Apesar das terríveis condições da Tribulação, é predito uma grande evangelização a nível mundial: “E será pregado este evangelho do reino por todo o mundo, para testemunho a todas as nações. Então, virá o fim” (Mateus 24:14). Essa mensagem global, mesmo tendo como base a fé em Jesus como Salvador, é o “evangelho do reino”, isto é: diferentemente do evangelho da graça, enfatiza o arrependimento em relação à vinda do Messias para estabelecer o Seu reino messiânico para Israel e sobre as nações. Esse arrependimento é que reverterá a condição de desolação da casa de Israel (Mateus 23:38-39; confira Atos 3:19-21).
Essa foi a mesma mensagem inicialmente pregada por João Batista e por Jesus durante Seu ministério terreno. Entretanto, “o evangelho do reino” não poderá ser proclamado novamente até que Israel retorne aos limites cronológicos da 70ª semana de Daniel. É isso que muitos – inclusive pastores – não entendem e confundem tudo. Já ouvi pastores dizendo, em tom de ameaça a suas congregações, que só quem perseverar até o fim é que será salvo (Mateus 10:22 e 24:13, e também Marcos 13:13). Confundem a atual era da graça, da Igreja, com a Tribulação; o evangelho da graça e o evangelho do Reino; a salvação pela graça e a salvação pelas obras. Ora, se a minha salvação depende da minha perseverança, logo já não é pela graça, mas pela minha obra de perseverança. Portanto, como vivemos na era da graça, essa afirmação não diz respeito à Igreja. O termo grego para “mundo” em Mateus 24:14 inclui, de fato, os gentios, mas temos que lembrar que nesse tempo a Igreja não estará mais sobre a Terra, pois já terá sido arrebatada, doa a quem doer.
É o “mundo” que Cristo virá julgar (Atos 17:31), implícito na frase “Então virá o fim” (Mateus 24:14). Essa evangelização global não ocorreu entre 25 ou 30 anos após a ascensão de Cristo, e nem a Grande Comissão foi cumprida até 70 d.C., como afirmam os preteristas.

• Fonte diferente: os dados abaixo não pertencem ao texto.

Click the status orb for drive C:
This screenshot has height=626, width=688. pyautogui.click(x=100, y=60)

É importante notar também que “então virá o fim” está no contexto da Tribulação, quando a Igreja não mais estará sobre a face da Terra – daí que a tarefa dessa evangelização mundial, quando “será pregado este evangelho do reino por todo o mundo”, será levada a cabo não pelos crentes de hoje, mas pelos santos da Tribulação e pelos anjos. Não faz sentido “pregar o evangelho para apressar a vinda de Jesus... e então virá o fim”. Devemos pregar hoje para salvar alguns, “arrebatando-os do fogo” (Judas 23), justamente para que possam escapar da Tribulação!

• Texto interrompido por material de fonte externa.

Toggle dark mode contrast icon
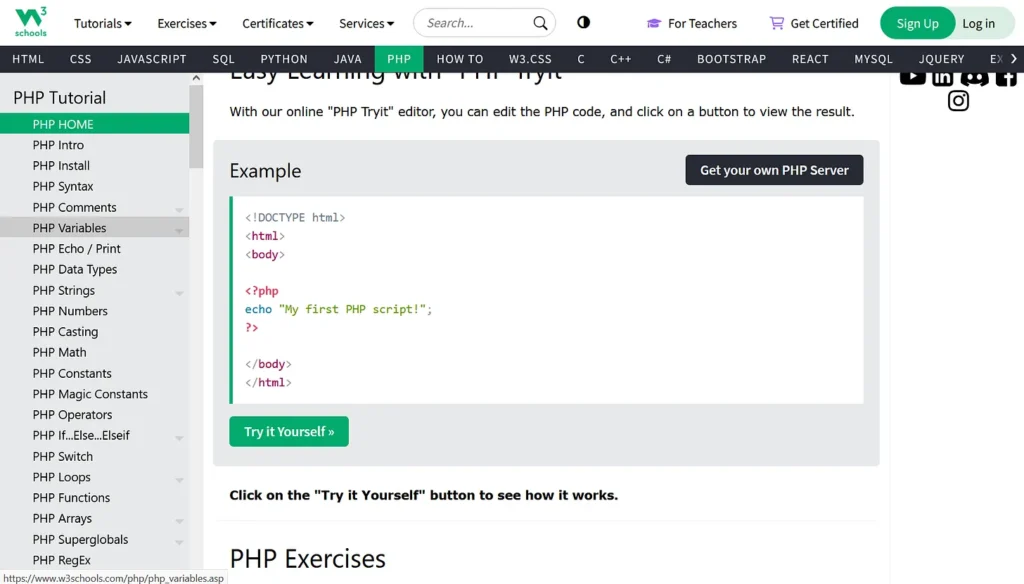This screenshot has height=584, width=1024. pyautogui.click(x=583, y=22)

Depois disso, isto é, o arrebatamento da Igreja, os julgamentos da Tribulação vão cumprir a promessa da profecia entregue a Jeremias, de que Israel “será livre dela” (Jeremias 30:7).
Não sei se faltam mesmo seis meses para a tribulação pela qual o mundo e as nações hão de passar. Jesus Cristo não nos autorizou a fazer adivinhações e cálculos para descobrir o dia e a hora com precisão. Pelo contrário, Ele disse que “daquele dia e hora, porém, ninguém sabe, nem os anjos do céu, nem o Filho, senão só o Pai” (Mateus 24:36). Podem faltar seis meses, seis anos ou seis minutos.

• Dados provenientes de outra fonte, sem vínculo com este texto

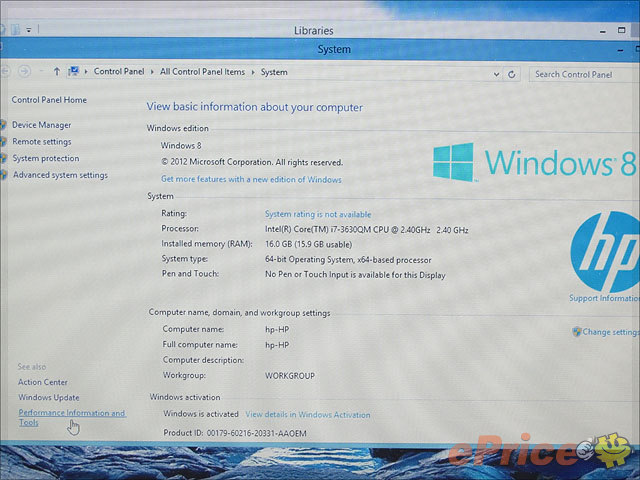640x480 pixels.
Task: Expand the arrow after All Control Panel Items
Action: pos(254,72)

O que nos cabe é estar alertas e preparados, pois “bem aventurado é aquele servo a quem o seu senhor, quando vier, achar assim fazendo [vigiando constantemente] (Mateus 24:46).

Baseado em artigo de Randall Price, escritor, arqueólogo e presidente de World of the Bible Ministries, publicado anteriormente na revista Chamada da Meia-Noite, setembro de 2008.